> [WHAT YOU NEED TO DO]:
Please print the passage of the court opinion below from "Welday, Goldstone, Boila" to "constituting a misdemeanor.", word for word.

> [EXTRACT PROVIDED]:
PEOPLE
v.
WILDE.
PEOPLE
v.
BUSKIRK.
Docket No. 12127.
Michigan Court of Appeals.
Decided August 29, 1972.*515 Frank J. Kelley, Attorney General, Robert A. Derengoski, Solicitor General, William L. Cahalan, Prosecuting Attorney, Dominick R. Carnovale, Chief, Appellate Department, and Thomas P. Smith, Assistant Prosecuting Attorney, for the people.
Welday, Goldstone, Boila & Ott, for defendant on appeal.
Before: V.J. BRENNAN, P.J., and McGREGOR and BRONSON, JJ.
BRONSON, J.
Defendants were convicted by jury verdict of obtaining money under false pretenses in violation of MCLA 750.218; MSA 28.415. Each defendant was sentenced to one year probation, fined $150 and ordered to pay $60 in restitution for this offense constituting a misdemeanor.
The defendants challenge their conviction upon the basis that the people failed to prove the requisite elements of the offense charged. They claim that (1) "overcharging" is insufficient to constitute a false pretense and (2) the false pretense statute is not violated unless the victim relies thereon to his detriment. The unique facts precipitating these arguments are as follows.

> [SUPPLIED DATA]:
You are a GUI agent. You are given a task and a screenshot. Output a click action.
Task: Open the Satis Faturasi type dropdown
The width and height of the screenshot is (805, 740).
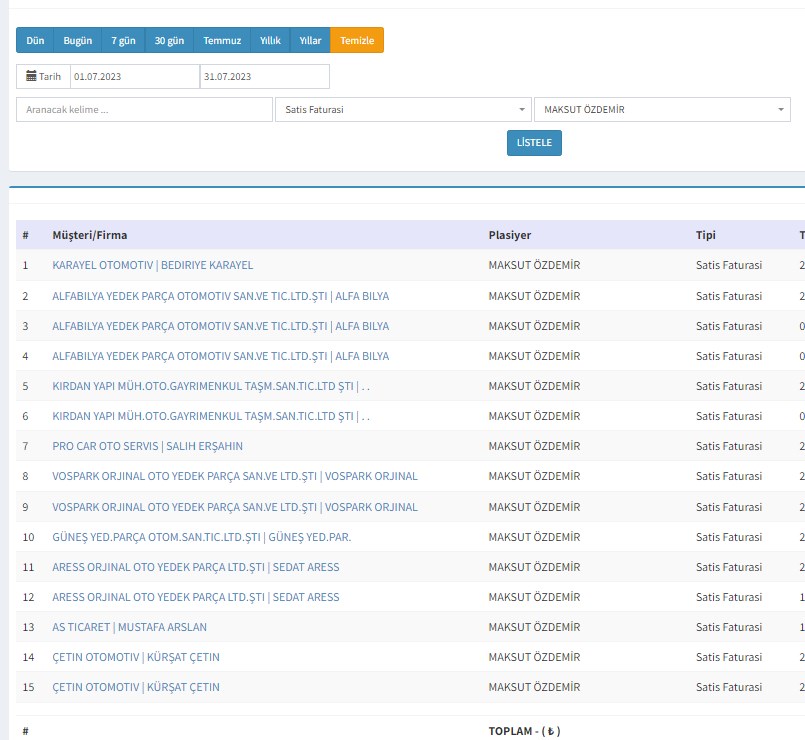tap(403, 110)
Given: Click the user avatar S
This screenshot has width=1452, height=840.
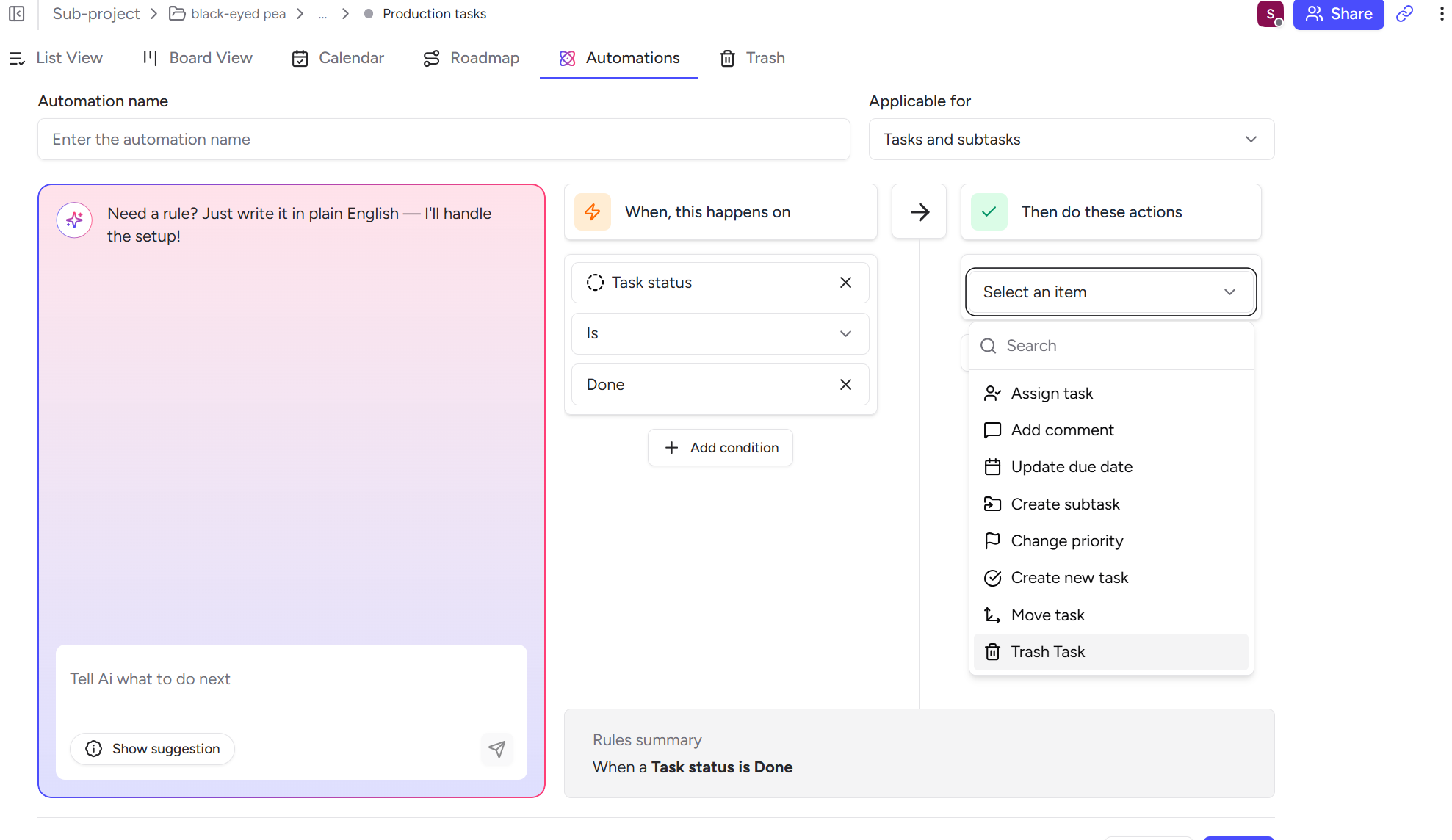Looking at the screenshot, I should point(1270,14).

> [SOLUTION TO THE PROBLEM]:
Welday, Goldstone, Boila & Ott, for defendant on appeal.
Before: V.J. BRENNAN, P.J., and McGREGOR and BRONSON, JJ.
BRONSON, J.
Defendants were convicted by jury verdict of obtaining money under false pretenses in violation of MCLA 750.218; MSA 28.415. Each defendant was sentenced to one year probation, fined $150 and ordered to pay $60 in restitution for this offense constituting a misdemeanor.